> _Activity_
Instruction for the entries that follow: retype exactly the lines from the line with "GPS World Article (350, 1528)" to the line with "Xynta (348, 2555)", both included, and omit all others.

Stored records:

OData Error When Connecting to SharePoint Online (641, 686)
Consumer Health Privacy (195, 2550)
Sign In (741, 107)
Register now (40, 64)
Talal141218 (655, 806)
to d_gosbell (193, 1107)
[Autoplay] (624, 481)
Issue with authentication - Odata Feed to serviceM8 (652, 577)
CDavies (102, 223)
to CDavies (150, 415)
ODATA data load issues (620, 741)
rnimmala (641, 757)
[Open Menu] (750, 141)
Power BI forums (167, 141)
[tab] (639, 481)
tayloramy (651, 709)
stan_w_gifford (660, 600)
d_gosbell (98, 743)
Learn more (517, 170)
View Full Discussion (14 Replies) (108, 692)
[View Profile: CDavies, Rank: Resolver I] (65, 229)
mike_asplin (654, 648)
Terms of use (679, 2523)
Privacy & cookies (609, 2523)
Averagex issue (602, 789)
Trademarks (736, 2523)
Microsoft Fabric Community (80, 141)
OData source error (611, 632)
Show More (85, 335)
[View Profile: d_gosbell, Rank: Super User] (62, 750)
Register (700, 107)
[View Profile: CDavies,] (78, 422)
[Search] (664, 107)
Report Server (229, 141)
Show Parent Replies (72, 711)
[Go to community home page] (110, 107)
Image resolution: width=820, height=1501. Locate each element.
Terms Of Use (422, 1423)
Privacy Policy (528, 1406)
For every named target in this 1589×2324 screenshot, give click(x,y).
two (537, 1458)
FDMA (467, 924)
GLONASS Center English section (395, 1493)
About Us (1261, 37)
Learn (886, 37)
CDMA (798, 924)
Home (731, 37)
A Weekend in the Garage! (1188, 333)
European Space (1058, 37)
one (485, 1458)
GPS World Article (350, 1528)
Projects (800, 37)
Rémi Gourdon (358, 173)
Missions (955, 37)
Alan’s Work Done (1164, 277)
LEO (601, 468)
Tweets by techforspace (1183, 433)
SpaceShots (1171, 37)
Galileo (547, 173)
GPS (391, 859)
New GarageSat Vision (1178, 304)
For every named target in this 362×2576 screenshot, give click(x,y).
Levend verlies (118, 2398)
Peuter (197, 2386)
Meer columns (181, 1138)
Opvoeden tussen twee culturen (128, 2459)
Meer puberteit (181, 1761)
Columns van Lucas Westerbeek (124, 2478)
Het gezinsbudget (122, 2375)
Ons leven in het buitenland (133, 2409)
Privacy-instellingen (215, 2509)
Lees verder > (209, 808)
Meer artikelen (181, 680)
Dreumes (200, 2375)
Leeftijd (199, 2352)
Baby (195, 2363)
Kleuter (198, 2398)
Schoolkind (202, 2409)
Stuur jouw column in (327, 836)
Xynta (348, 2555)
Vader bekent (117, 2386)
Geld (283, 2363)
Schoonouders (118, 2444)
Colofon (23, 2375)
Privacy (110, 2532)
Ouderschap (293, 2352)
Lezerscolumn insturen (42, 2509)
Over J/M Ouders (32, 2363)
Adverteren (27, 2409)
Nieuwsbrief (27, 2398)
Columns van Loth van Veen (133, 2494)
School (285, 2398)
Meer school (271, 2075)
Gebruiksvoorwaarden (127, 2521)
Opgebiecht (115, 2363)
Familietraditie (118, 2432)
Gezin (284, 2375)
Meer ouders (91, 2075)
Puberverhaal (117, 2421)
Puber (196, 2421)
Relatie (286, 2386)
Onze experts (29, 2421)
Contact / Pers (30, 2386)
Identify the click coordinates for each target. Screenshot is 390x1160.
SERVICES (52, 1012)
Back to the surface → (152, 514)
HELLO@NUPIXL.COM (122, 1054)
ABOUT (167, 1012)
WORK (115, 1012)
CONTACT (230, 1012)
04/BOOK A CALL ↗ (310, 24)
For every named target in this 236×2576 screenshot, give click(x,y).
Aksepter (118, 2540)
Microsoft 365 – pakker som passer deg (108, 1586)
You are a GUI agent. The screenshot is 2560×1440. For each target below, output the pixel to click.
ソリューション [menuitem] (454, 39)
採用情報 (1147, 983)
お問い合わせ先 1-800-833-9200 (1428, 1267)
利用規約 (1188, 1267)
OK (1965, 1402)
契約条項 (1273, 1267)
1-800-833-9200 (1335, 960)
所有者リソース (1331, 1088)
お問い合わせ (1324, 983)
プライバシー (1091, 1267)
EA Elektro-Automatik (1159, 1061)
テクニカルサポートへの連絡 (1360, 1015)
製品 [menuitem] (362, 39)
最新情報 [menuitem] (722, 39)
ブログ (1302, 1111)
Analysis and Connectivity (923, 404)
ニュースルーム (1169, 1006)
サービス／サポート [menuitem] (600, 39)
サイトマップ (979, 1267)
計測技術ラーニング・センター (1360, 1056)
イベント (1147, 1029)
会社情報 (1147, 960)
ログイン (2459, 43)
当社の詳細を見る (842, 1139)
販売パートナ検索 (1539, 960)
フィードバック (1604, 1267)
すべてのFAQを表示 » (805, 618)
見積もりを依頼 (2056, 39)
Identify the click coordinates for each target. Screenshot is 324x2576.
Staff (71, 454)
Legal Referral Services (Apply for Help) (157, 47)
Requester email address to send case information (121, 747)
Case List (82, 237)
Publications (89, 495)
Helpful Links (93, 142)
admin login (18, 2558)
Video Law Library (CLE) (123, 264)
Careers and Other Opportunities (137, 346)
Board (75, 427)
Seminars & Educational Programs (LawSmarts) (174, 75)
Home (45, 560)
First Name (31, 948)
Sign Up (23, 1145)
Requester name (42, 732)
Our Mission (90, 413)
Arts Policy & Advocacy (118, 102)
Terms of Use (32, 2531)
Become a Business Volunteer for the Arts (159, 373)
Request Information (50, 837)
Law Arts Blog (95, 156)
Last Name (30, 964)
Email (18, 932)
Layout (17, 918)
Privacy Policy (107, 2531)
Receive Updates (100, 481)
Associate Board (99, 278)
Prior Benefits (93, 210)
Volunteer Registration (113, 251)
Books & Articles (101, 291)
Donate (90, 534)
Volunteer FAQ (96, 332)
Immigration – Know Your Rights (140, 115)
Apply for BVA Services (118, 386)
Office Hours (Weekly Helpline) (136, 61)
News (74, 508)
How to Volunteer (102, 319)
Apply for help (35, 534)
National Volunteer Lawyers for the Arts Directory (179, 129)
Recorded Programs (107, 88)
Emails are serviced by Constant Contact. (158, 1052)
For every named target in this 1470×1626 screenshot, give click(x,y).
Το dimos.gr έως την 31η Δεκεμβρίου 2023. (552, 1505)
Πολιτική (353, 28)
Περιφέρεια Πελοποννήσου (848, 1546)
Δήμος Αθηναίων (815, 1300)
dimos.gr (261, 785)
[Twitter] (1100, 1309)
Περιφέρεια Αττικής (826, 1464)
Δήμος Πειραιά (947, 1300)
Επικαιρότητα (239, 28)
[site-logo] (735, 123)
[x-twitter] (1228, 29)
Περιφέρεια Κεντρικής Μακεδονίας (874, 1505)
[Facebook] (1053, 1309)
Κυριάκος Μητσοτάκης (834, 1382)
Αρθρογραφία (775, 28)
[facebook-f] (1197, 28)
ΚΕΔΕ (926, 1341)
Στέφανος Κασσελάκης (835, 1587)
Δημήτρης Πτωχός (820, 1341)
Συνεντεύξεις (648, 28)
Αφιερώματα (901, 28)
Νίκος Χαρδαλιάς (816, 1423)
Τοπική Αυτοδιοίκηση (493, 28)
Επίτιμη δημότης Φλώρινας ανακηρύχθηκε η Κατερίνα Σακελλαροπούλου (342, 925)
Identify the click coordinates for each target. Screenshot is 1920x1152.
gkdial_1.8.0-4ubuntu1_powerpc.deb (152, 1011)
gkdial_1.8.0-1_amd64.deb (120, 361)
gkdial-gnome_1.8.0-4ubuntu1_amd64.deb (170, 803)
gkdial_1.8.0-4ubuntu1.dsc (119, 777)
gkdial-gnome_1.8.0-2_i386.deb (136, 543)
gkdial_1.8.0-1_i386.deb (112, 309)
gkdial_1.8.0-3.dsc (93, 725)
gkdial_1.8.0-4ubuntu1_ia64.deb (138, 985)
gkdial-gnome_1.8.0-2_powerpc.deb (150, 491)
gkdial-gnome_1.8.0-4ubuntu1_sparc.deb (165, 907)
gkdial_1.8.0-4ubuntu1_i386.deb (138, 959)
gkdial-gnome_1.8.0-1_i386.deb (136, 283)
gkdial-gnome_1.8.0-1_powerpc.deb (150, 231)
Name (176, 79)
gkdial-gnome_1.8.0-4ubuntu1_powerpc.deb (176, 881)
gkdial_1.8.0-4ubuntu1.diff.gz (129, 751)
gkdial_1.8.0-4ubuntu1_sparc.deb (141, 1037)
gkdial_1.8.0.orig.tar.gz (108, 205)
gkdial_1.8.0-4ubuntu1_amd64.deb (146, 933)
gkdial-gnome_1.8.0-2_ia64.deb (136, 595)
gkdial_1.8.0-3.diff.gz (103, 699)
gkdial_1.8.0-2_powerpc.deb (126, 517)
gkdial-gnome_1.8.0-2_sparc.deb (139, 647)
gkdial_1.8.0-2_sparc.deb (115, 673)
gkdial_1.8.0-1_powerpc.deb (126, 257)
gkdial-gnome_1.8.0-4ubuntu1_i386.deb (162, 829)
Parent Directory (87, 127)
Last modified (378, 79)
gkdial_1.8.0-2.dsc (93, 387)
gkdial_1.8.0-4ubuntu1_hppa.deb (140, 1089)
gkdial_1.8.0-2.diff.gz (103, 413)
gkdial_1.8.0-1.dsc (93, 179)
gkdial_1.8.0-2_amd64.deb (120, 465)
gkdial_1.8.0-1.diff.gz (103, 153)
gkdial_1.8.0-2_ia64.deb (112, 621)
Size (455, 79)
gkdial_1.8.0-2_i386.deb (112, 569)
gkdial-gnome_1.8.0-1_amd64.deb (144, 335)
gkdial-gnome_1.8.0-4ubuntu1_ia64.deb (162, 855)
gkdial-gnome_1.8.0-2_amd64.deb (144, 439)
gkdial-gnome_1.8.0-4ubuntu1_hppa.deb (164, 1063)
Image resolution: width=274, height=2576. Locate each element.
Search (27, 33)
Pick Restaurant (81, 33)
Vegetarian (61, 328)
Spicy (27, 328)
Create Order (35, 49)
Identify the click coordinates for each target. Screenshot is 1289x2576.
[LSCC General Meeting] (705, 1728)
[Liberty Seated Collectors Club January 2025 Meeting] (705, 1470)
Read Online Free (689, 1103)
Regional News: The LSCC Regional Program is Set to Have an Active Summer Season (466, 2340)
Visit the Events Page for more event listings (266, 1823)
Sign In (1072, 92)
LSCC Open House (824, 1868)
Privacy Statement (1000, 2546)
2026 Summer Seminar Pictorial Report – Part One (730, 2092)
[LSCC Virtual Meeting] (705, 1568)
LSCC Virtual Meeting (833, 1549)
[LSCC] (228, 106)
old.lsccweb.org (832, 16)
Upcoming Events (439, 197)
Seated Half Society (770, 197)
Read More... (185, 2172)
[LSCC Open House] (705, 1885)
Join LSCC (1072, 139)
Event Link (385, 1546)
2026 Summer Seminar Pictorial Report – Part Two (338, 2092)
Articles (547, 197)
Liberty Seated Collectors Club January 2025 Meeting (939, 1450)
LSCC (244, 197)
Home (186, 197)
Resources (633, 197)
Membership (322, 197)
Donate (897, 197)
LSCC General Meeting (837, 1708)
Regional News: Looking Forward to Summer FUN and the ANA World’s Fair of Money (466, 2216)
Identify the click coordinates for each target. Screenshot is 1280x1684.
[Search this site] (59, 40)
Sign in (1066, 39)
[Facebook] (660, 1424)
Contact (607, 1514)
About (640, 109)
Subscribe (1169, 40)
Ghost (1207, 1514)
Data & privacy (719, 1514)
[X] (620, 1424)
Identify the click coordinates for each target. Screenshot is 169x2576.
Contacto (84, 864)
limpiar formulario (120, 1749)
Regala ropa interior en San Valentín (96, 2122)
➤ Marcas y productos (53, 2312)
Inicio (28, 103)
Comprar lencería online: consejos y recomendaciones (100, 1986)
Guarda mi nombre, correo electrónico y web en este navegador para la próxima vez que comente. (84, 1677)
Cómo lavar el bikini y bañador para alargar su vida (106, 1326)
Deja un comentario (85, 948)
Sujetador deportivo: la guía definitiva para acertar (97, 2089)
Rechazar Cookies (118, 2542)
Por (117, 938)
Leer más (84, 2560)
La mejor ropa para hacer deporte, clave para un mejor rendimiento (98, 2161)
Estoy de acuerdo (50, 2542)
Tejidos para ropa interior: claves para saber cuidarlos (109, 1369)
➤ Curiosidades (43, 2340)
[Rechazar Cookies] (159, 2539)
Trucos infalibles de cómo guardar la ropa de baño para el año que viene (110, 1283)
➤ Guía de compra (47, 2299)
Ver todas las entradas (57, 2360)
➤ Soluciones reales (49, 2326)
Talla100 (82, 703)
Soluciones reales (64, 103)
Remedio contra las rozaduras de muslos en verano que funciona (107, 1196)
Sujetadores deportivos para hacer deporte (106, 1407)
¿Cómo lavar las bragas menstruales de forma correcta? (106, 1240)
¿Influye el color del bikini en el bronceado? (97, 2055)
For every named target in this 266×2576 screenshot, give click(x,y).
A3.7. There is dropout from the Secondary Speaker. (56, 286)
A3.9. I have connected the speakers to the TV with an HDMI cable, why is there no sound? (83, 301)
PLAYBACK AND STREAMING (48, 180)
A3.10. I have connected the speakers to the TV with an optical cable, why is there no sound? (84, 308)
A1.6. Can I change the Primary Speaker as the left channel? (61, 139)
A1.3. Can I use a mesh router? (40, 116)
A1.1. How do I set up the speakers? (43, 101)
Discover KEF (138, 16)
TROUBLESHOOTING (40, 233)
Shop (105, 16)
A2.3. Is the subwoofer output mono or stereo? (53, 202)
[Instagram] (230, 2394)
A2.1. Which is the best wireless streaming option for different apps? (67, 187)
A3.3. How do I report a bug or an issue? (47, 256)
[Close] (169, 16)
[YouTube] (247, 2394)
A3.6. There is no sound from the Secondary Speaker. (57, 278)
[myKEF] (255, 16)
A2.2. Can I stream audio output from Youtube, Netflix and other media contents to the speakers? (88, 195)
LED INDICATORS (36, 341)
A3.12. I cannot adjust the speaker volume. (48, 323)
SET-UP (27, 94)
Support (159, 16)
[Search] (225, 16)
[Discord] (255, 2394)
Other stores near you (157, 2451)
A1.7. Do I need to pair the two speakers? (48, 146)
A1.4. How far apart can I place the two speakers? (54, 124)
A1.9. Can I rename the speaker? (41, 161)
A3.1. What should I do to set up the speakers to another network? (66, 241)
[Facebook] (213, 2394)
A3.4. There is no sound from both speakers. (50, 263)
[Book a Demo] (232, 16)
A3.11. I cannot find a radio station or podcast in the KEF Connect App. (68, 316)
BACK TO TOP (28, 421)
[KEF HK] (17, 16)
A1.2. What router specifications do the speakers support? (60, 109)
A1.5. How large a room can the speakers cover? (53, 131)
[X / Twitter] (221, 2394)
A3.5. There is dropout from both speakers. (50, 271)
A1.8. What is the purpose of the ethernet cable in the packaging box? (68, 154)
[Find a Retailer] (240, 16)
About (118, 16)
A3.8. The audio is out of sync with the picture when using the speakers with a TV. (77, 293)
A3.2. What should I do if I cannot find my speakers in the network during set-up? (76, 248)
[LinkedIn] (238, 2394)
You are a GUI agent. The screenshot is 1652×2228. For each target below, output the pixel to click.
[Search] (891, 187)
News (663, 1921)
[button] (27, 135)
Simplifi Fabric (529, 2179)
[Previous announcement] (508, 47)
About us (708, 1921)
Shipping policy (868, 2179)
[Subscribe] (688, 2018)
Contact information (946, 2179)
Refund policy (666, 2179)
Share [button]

> _Solution_
GPS World Article (350, 1528)
Projects (800, 37)
Rémi Gourdon (358, 173)
Missions (955, 37)
Alan’s Work Done (1164, 277)
LEO (601, 468)
Tweets by techforspace (1183, 433)
SpaceShots (1171, 37)
Galileo (547, 173)
GPS (391, 859)
New GarageSat Vision (1178, 304)
For every named target in this 362×2576 screenshot, give click(x,y).
Levend verlies (118, 2398)
Peuter (197, 2386)
Meer columns (181, 1138)
Opvoeden tussen twee culturen (128, 2459)
Meer puberteit (181, 1761)
Columns van Lucas Westerbeek (124, 2478)
Het gezinsbudget (122, 2375)
Ons leven in het buitenland (133, 2409)
Privacy-instellingen (215, 2509)
Lees verder > (209, 808)
Meer artikelen (181, 680)
Dreumes (200, 2375)
Leeftijd (199, 2352)
Baby (195, 2363)
Kleuter (198, 2398)
Schoolkind (202, 2409)
Stuur jouw column in (327, 836)
Xynta (348, 2555)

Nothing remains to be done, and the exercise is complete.